Post Mills — Setting the world record for using your mouth to catch a grape dropped from the greatest height: It was a dream years in the making, and all it took was a hot air balloon, walnut-sized fruits shipped specially from Georgia and a crew of Ph.D.-level engineers who gathered at a tiny Vermont airport before the sun rose on Monday morning.
The man with the plan was Brent Fraser, 35, who said he “just had a natural knack” for catching things in his mouth ever since his high school days in Barre, Vt., where buddies would chuck food toward him in the school parking lot.
“I was a bit of a show-off,” recalled Fraser, a Lebanon resident and human resources administrator at Creare, a Hanover-based engineering firm.
Things got real after college, when his wife took him to see Blue Man Group.
“In the show, they were throwing marshmallows at the crowd trying to get people to catch it, and nobody was catching it, but then they threw one at me and I caught it,” Fraser said. “And the blue man was a little surprised, so he threw another one, and I caught it.”
After this went on for a few more marshmallows, “I was like, hey, I think I kind of have something,” Fraser said.
A YouTube search for “grape catching” led him down a rabbit hole of videos, ultimately inspiring him to try to set two records — for grape-catching height and distance — as kept by Guinness World Records, based in London.
Nobody has set an official record for the Guinness category of “greatest height catching a grape in the mouth,” but the organization requires a minimum 30-foot attempt.
After talking to someone who said he did 74 feet, Fraser decided to shoot for 75 feet on the first height attempt, and more than 350 feet for similar reasons on the distance.
He sent application paperwork to Guinness in 2010, and a few years later contacted the Post Mills Airport’s Brian Boland, no stranger to oddities and record-breaking.
Boland, the airport’s owner-operator whose museum there includes the famous 25-foot-tall wooden Vermontasaurus, piloted the ride for a man who completed the most lunges in a hot air balloon in 1992.
And separately, he was part of the team who built and briefly flew the world’s largest hot air balloon in Massachusetts, some 200 times bigger than the one flown on Monday morning, among other records.

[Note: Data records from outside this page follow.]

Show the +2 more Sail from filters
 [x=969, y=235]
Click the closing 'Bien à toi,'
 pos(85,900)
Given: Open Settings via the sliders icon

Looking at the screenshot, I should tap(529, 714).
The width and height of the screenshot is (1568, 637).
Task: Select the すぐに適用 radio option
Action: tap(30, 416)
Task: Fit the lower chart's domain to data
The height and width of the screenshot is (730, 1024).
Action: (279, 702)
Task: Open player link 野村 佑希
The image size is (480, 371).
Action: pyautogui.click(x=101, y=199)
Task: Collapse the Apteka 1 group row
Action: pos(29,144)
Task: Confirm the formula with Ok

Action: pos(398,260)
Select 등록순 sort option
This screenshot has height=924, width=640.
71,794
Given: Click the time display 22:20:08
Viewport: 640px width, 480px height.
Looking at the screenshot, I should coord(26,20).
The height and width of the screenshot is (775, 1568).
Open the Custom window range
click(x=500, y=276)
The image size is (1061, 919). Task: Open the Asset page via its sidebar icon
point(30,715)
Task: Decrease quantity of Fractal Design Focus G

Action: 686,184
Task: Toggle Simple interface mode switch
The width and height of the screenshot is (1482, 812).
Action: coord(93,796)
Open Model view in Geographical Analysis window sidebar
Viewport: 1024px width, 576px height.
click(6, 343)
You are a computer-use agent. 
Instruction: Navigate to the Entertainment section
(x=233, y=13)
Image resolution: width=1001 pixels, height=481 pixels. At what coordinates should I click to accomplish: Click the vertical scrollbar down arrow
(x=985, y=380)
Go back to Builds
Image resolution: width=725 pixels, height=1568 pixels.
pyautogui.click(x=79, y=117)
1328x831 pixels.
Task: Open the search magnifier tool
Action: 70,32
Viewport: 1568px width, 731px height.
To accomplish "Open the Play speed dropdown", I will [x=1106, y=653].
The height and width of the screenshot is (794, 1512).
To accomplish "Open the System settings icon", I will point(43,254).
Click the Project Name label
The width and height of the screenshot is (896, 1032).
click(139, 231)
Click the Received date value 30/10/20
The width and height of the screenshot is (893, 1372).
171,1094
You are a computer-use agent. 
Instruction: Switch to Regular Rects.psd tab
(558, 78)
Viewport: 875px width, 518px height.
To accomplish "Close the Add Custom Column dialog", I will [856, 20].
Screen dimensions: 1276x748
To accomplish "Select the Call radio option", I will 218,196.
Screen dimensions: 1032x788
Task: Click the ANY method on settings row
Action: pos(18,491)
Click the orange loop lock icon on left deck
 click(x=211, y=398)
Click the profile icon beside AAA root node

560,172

Boland agreed to Fraser’s request, but the project was delayed for years when Fraser and his wife, Jessica, had their son, and Fraser later broke his leg.
In the meantime, the engineers got involved.
Fraser had been practicing with a three-man slingshot, but some of his Creare colleagues, taking a break from their work on jet engines, deemed it too inconsistent, jotting down some simple math and using two-by-fours to build something more reliable.
“It’s kind of diabolical,” Fraser said on Monday morning, shortly before things kicked into gear.
He paused.
“That one’s probably going to hurt the most.”
Indeed, once things did get going, most of the few dozen attempts ended with a goggle-clad Fraser getting smacked in the face and chest by the large grapes — selected because they were easiest to see — that were traveling about 56 mph.
This led to good-natured hoots and guffaws from his wife, 4-year-old son Colin and the four Creare engineers on hand.
“How much did they hurt?” one of the engineers, Tristan Ramey, asked at one point.
“So bad,” Fraser told her. “I felt like I was being punched in the face.”
The distance record with the slingshot, used later in the morning, didn’t work out.
By that point, the engineers said, the grapes had become too mushy, compromising their velocity.
They plan to try the distance attempt again some other time.
But earlier, just as the sun began to rise, Ramey stood in the balloon basket with Boland, dropping the grapes from a wooden spoon, while the other three engineers filmed the event and controlled the tethered balloon from the ground, using the rope as both an anchor and a measuring stick.
It only took a few tries at 75 feet before Fraser shot his hands up triumphantly — but he wanted three digits, he said.
After an extended round of grape-pelting to the face, he caught one from 101 feet.
He’ll send the information and videos to Guinness for the world record to be confirmed, which he expects could take about four to five weeks.
“I really wanted 100 feet,” he said. “So to get 101 was really cool.”
The whole episode was wrapped up by 8:15 a.m.
Fraser, most of his face stained in purple grape juice, had to get to work to interview a prospective employee by 9 a.m.